Dealers that deliver the superior digital experience demanded by customers are, in our view, most likely to see their securities outperform.

Would anyone be disappointed if car salespeople became a relic of the past? Unlike Willy Loman, the protagonist of Arthur Miller’s 1949 play Death of a Salesman, few sympathize with the dealership smooth talkers who will do anything to “get you into this car today.” And increasingly, customers are seeking out and finding ways to avoid them all together.

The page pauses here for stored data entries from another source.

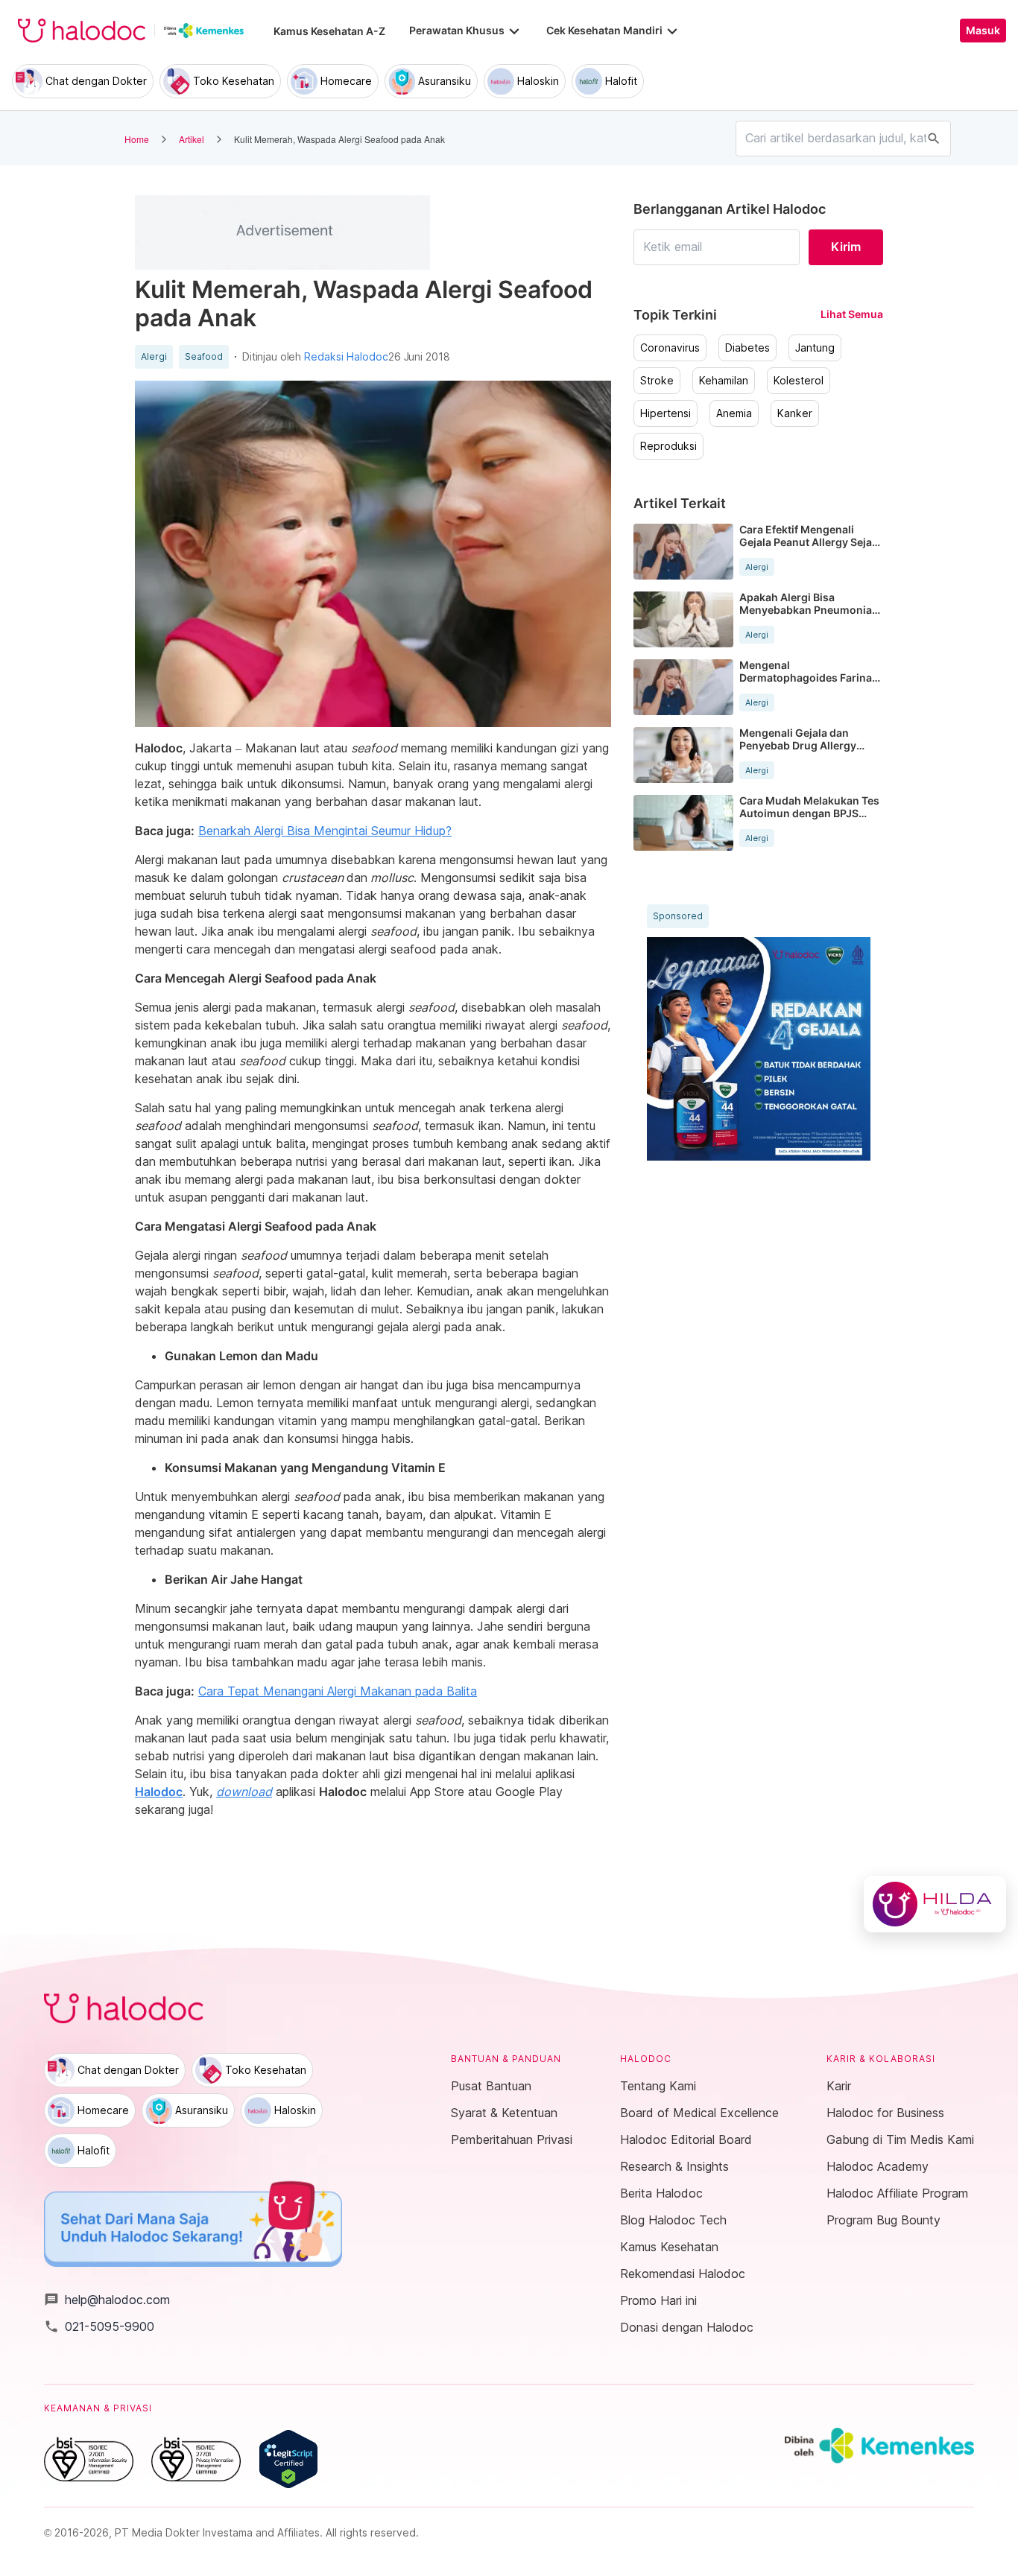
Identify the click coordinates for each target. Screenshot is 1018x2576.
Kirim (846, 246)
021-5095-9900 (99, 2326)
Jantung (815, 348)
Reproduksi (668, 446)
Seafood (204, 357)
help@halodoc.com (107, 2299)
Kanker (794, 413)
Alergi (154, 357)
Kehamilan (723, 381)
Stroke (657, 381)
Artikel (191, 139)
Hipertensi (665, 413)
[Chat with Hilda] (935, 1904)
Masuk (983, 31)
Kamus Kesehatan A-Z (329, 31)
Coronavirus (670, 348)
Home (136, 139)
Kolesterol (798, 381)
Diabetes (747, 348)
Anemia (734, 413)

Enter digitally native platforms, such as Carvana and Vroom. In 2013, Carvana introduced a revolutionary online buying platform for used cars, allowing customers to browse inventory, pay a no-haggle price and take delivery of a vehicle, all without stepping foot on a lot or speaking with a salesman. In the eight years since, growth has been explosive and the company has expanded its offering to nearly every corner of the United States. In the 12 months ended June 30, the company sold 337,000 used cars to retail customers, making it the second largest used car dealer group in the country (behind much longer-tenured CarMax at 886,000 units). The rapid growth (including more than 96% unit growth in its most recent quarter) has been handsomely rewarded by the capital markets via the company’s approximately $60 billion valuation, despite still limited profitability.

However, such platforms still represent less than 1% of all automotive retail, an incredibly fragmented market, with an estimated 40 million used units sold per year on top of more than 17 million new units.

What are the 43,000 physical car dealerships in the U.S. to do in response?

Dealership groups that have been most rewarded by the equity and credit markets (in the form of higher valuation multiples and lower credit spreads) have been those with the clearest plans to create their own fully online buying experience for at least some percentage of their anticipated sales. While car sales at physical dealerships are still likely to represent the vast majority of industry revenue for the foreseeable future, launching such platforms allows dealer groups to pursue more aggressive growth targets, guide toward significantly higher future profitability and ultimately achieve premium electric vehicle multiples. And, across similar dealer groups, even those with similar credit metrics and ratings, bonds with the tightest spreads are generally issued by dealer groups with the most well-articulated digital strategy.

While the ultimate death of the car salesman is a long way off—traditional dealer groups with sufficient scale and well-developed ancillary offerings (e.g., finance, parts and service) will remain relevant for years to come—the most successful credit investments are likely to be in those companies with the resources to pursue the best digital and “salesperson-free” experience, which customers are increasingly demanding.